(Data for finding displayed items)
#####

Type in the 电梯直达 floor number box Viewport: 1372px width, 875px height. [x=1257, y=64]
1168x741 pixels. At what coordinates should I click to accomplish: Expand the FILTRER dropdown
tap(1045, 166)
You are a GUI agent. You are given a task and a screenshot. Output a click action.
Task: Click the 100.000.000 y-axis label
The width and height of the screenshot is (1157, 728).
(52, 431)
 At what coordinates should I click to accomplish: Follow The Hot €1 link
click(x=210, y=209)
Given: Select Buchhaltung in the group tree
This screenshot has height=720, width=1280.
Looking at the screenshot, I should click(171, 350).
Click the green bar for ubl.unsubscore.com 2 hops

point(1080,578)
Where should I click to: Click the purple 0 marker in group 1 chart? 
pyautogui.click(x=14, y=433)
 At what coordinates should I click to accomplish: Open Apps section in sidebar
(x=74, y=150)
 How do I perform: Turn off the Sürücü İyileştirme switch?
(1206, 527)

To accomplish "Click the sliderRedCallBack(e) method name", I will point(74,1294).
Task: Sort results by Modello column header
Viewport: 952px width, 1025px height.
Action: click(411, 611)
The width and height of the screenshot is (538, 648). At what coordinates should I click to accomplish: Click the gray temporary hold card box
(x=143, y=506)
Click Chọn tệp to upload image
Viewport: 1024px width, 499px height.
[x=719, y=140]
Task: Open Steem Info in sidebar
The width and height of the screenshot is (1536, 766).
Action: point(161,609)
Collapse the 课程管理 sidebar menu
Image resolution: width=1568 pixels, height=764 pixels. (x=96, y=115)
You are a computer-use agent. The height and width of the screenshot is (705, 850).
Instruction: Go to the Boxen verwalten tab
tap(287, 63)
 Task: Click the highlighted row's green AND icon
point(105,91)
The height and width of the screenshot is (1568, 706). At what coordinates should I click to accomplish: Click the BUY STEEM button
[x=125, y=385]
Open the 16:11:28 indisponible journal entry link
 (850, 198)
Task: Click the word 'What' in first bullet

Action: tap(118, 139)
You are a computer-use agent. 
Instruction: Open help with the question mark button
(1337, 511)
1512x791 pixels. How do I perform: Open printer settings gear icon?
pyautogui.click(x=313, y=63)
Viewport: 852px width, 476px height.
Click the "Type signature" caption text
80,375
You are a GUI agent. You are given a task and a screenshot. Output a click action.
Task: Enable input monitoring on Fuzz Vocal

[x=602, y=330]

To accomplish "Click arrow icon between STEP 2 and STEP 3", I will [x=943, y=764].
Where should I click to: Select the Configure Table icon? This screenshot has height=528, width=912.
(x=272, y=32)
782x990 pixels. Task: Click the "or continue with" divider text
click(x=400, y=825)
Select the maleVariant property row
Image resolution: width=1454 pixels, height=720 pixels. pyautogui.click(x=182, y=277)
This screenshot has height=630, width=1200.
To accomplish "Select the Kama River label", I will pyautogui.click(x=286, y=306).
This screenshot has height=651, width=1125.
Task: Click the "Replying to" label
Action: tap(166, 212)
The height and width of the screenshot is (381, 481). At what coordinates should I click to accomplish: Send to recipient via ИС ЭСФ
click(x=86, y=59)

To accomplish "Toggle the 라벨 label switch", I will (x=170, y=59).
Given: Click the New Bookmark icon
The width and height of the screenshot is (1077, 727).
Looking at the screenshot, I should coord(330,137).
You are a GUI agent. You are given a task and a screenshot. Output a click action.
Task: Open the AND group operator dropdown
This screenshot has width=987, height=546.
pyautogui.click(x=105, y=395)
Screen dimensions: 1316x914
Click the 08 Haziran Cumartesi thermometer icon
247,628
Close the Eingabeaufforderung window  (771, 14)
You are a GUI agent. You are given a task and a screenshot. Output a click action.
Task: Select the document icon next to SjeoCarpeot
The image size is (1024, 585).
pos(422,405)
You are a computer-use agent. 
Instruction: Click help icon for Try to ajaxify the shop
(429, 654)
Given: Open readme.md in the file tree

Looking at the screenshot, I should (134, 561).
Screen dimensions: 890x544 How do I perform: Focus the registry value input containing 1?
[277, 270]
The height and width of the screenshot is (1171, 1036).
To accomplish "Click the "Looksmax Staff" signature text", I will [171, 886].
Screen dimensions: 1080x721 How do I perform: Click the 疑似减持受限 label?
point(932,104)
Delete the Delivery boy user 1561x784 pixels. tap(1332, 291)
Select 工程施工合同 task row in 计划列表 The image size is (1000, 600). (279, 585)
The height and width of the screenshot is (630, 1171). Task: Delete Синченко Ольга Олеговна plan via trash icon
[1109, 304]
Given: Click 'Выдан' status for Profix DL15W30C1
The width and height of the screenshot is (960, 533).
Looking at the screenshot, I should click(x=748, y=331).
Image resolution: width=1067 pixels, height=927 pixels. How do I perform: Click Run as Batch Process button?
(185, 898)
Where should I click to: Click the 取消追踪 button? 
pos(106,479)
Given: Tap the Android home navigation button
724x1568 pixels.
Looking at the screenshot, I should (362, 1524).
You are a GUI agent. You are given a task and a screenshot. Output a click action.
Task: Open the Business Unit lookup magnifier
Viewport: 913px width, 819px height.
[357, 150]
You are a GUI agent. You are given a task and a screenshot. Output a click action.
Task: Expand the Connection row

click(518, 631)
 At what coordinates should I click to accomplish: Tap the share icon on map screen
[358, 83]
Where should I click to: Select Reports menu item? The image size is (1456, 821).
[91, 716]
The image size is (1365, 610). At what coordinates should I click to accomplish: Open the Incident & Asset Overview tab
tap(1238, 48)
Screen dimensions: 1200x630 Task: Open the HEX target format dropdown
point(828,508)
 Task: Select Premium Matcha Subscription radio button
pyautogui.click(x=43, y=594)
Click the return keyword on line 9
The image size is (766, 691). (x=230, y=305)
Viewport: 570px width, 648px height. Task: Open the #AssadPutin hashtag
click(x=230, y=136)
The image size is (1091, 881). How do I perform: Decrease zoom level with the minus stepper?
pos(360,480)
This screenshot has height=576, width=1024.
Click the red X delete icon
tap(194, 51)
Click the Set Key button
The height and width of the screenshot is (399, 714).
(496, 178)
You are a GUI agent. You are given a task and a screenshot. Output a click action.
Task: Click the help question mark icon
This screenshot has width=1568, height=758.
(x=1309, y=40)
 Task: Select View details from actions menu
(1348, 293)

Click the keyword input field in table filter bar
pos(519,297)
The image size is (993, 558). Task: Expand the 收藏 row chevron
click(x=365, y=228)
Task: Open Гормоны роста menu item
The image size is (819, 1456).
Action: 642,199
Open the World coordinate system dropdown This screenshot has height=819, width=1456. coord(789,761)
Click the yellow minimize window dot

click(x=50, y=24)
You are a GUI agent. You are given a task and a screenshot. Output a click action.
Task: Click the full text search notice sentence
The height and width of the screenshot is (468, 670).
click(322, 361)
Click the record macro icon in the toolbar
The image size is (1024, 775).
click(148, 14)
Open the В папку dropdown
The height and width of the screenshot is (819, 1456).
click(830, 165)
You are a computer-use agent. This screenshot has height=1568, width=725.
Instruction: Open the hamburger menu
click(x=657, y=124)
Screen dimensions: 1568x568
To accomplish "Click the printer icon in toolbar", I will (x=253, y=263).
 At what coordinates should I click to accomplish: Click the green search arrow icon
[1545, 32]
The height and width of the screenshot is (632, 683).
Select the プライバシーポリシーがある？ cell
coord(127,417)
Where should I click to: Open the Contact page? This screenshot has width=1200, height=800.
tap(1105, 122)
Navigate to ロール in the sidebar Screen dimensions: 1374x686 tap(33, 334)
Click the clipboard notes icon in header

#####

◆ **SET PROBLEM**: Return every line of the data above that contains the string "link". Case counts.

◆ **ANSWER TO THE TASK**:
 At what coordinates should I click to accomplish: Follow The Hot €1 link
Open the 16:11:28 indisponible journal entry link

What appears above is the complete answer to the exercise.